No. The spelling is only about language; the garment is the same whichever word you use. What actually distinguishes a fine Moroccan caftan is not how you spell it but how it is made, in the hand-finished details.
Sfifa is the decorative braided trim that frames the openings. Aqad, sometimes written akaad, are the hand-rolled silk-thread buttons and their matching loops. The cloth itself may be kamkha, the silk brocade of the heritage tradition, or velvet or fine silk, and the embroidery is worked by a master artisan, known in Morocco as a maalem. These are exactly the techniques named in the UNESCO inscription, and they are the work that separates a heritage caftan from a mass-produced lookalike.
BeldiWear's pieces are cut and hand-finished in its Meknes atelier, one of Morocco's recognized centers of embroidery, as they have been since 1985, with cash on delivery across Morocco. We describe that work in the craft of Meknes embroidery. So when you compare two caftans, the spelling on the label tells you nothing useful: the trim, the buttons, the weight of the cloth, and the hand of the embroidery tell you everything.
Which spelling should you use to search or shop?

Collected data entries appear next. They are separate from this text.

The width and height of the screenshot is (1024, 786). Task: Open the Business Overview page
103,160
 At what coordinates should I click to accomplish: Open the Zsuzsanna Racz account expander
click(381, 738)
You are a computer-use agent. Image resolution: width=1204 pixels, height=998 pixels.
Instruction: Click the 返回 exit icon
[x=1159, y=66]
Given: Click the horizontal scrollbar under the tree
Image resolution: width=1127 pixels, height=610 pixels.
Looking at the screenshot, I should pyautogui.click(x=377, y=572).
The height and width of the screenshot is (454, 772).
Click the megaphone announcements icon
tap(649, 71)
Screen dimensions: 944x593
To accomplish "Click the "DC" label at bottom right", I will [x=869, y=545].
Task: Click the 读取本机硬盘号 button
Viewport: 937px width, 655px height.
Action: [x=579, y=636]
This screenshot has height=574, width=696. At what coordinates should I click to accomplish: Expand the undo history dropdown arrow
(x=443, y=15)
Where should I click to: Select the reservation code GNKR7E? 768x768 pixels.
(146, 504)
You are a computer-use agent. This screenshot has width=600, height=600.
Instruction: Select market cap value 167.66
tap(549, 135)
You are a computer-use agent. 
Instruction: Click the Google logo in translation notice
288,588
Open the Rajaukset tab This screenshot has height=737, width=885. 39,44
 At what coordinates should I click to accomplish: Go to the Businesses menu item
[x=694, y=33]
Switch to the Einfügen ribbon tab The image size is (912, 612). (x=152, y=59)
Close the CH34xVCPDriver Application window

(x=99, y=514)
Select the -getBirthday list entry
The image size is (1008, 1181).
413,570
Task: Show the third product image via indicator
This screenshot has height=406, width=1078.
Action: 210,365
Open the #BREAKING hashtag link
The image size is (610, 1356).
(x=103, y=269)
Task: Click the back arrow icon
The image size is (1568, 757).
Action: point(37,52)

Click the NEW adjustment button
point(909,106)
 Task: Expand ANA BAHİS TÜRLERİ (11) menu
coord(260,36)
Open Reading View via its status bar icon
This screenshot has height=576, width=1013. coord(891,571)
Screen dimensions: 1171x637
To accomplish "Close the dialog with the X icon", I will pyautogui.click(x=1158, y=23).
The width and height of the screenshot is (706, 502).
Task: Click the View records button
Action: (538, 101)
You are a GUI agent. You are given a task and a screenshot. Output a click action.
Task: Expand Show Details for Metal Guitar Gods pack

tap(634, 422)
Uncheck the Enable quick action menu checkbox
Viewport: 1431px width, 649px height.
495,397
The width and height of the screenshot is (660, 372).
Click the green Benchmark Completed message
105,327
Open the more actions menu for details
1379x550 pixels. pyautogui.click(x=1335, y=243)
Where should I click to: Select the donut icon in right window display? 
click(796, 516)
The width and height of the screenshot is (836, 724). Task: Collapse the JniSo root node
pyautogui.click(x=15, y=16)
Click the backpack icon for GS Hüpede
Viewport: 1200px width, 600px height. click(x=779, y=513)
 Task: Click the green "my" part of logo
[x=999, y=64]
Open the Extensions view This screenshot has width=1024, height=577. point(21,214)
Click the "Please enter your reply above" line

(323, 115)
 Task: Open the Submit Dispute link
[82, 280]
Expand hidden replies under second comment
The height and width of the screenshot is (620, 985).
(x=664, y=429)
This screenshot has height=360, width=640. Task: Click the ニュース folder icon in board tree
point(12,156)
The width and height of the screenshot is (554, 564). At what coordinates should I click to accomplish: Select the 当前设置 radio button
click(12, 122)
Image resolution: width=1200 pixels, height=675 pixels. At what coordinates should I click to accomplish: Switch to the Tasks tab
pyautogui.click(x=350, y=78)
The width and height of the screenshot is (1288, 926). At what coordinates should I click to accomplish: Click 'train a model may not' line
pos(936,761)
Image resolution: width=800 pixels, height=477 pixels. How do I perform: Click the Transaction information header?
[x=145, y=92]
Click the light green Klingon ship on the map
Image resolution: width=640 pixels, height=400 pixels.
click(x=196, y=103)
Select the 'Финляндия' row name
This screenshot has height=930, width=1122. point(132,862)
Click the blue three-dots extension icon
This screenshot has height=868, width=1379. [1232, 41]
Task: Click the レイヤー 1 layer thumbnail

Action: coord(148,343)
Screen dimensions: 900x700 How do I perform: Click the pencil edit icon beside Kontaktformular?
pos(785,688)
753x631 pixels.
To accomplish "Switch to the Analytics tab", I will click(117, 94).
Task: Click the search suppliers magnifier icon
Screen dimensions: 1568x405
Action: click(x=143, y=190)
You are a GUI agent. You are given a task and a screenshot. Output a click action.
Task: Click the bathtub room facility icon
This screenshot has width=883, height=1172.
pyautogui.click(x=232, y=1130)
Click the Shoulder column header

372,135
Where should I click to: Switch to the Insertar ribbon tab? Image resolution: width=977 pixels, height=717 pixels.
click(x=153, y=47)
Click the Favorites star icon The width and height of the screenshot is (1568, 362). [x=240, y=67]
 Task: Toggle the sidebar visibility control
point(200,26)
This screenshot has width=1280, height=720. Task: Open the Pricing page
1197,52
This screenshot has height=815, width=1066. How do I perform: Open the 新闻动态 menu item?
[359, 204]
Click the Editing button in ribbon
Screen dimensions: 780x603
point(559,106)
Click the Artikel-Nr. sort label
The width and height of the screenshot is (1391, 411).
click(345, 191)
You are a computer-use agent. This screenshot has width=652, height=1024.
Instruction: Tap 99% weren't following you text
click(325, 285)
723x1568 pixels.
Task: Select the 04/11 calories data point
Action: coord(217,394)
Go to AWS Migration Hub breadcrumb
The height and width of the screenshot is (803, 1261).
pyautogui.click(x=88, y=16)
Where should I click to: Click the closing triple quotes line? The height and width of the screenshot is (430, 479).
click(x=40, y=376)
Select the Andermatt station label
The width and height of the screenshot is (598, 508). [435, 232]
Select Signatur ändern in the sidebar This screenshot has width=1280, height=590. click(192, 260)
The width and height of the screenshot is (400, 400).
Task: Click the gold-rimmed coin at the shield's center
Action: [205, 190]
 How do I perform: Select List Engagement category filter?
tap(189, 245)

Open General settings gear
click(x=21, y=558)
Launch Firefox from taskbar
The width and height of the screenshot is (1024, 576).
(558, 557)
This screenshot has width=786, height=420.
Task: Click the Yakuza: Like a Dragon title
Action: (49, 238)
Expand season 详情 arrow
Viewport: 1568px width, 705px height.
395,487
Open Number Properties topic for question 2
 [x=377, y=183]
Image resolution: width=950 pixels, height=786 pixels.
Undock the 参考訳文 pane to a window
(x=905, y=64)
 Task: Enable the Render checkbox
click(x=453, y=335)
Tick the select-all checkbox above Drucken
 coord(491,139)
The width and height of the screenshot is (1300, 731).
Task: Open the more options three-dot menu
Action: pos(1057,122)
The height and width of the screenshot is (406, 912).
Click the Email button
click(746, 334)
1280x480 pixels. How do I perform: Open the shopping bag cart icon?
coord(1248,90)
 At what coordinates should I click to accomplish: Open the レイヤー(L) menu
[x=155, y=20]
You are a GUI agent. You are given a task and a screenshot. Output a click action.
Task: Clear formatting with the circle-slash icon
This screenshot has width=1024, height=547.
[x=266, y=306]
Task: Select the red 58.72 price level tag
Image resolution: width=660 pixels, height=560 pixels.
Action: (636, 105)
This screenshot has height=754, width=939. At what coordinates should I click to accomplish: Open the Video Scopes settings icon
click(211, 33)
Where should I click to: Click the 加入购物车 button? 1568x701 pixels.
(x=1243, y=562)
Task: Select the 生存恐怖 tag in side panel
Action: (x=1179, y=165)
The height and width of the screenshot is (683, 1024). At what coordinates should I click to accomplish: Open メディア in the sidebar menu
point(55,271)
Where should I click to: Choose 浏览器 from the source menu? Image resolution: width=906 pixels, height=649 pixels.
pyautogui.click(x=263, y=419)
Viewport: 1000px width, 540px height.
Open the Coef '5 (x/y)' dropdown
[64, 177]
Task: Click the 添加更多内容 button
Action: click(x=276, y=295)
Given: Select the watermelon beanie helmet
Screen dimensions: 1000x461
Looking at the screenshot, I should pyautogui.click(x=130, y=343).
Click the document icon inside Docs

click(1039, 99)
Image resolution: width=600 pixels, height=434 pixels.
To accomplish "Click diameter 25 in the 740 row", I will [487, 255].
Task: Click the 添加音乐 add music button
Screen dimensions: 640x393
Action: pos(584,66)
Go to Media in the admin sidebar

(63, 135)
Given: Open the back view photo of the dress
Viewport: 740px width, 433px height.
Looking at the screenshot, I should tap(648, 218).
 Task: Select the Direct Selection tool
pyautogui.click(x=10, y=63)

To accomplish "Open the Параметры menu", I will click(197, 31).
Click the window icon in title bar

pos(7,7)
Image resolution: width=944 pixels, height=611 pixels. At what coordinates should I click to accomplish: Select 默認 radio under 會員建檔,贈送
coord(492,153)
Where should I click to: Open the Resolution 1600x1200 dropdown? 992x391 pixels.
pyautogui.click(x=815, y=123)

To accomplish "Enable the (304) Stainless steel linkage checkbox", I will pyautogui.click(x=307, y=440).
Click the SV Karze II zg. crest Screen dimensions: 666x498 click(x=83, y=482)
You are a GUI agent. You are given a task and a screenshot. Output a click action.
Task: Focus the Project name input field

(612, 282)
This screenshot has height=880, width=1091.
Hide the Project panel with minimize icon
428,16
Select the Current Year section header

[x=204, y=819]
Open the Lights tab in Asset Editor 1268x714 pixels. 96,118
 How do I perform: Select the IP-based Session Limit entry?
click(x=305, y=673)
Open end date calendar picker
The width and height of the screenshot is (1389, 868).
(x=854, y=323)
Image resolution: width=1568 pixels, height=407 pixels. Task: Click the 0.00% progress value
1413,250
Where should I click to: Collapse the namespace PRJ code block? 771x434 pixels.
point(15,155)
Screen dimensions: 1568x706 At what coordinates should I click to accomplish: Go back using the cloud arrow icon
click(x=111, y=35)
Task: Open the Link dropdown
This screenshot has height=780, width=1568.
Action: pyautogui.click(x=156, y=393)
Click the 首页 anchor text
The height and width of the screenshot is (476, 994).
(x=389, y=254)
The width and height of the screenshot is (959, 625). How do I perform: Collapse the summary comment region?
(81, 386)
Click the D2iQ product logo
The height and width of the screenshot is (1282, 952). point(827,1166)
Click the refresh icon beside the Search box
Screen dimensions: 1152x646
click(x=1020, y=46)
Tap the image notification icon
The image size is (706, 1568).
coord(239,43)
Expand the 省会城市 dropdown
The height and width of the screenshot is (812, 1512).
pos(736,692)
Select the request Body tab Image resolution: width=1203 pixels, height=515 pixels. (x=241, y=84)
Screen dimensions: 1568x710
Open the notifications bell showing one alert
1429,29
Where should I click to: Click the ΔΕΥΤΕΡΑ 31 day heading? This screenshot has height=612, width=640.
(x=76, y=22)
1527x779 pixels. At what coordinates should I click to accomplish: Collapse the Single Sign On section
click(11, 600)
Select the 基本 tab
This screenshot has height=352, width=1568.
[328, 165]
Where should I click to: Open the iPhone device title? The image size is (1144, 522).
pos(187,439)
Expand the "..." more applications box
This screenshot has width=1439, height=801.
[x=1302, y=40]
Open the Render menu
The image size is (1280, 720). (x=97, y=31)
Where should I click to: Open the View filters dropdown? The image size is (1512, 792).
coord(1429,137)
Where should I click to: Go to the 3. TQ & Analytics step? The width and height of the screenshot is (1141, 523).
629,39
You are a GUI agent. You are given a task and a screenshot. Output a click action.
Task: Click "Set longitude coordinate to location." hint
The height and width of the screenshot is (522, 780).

Use whichever spelling comes naturally, then try the other one to see more. Search engines treat caftan and kaftan as closely related, so most shops and articles appear under either term, yet adding the word Moroccan is the single most useful filter for the heritage garment.
A British shopper who only ever types kaftan may miss American listings that say caftan, and the reverse is also true, so switching the spelling and searching again is worth the second look. For the Moroccan garment in particular, searching Moroccan caftan or Moroccan kaftan separates the heritage piece from the broader category of beach and resort robes.
BeldiWear deliberately uses both spellings across its site so that no customer is filtered out by a single letter, and either word leads to the same hand-made pieces from Meknes.
Frequently asked questions
- Is caftan or kaftan the correct spelling?
- Both are correct. Caftan is standard in American and Canadian English and is the spelling used in the official UNESCO title for the Moroccan garment. Kaftan is standard in British English and is closer to the word's Turkish origin. The choice is regional, not a question of right or wrong.
- Why are there two spellings of the same word?
- English borrowed the word along two routes. The Turkish-derived kaftan entered as one form and the French-influenced caftan as another. Both stayed in use and settled into different regions, which is why English keeps two living spellings today.
- Is a Moroccan caftan different from a regular caftan?
- Yes. Caftan can describe many loose, robe-like garments worldwide, while the Moroccan caftan is a specific heritage tradition: a long, often hand-embroidered occasion robe recognized by UNESCO in December 2025. Worn as a belted two-piece ensemble, it is called a takchita rather than a caftan.
- Which spelling does UNESCO use, caftan or kaftan?
- UNESCO uses caftan. Its official English title for the Moroccan garment is spelled with a C, and the listing is the most authoritative reference point in the whole category. That is why BeldiWear leads with caftan while keeping kaftan visible for British and other readers who expect the K.
- How is the word spelled in French?
- French uses caftan, the same as American English, and the official UNESCO French title is Le caftan marocain. This shared spelling is one reason the C-form serves both the United States and the large French-speaking Moroccan diaspora.
- Does the spelling affect the quality of the garment?
- No. Quality comes from the craft, the hand-made sfifa trim, the rolled-silk aqad buttons, the kamkha brocade or velvet, and the embroidery of a master artisan, not from how the word is written.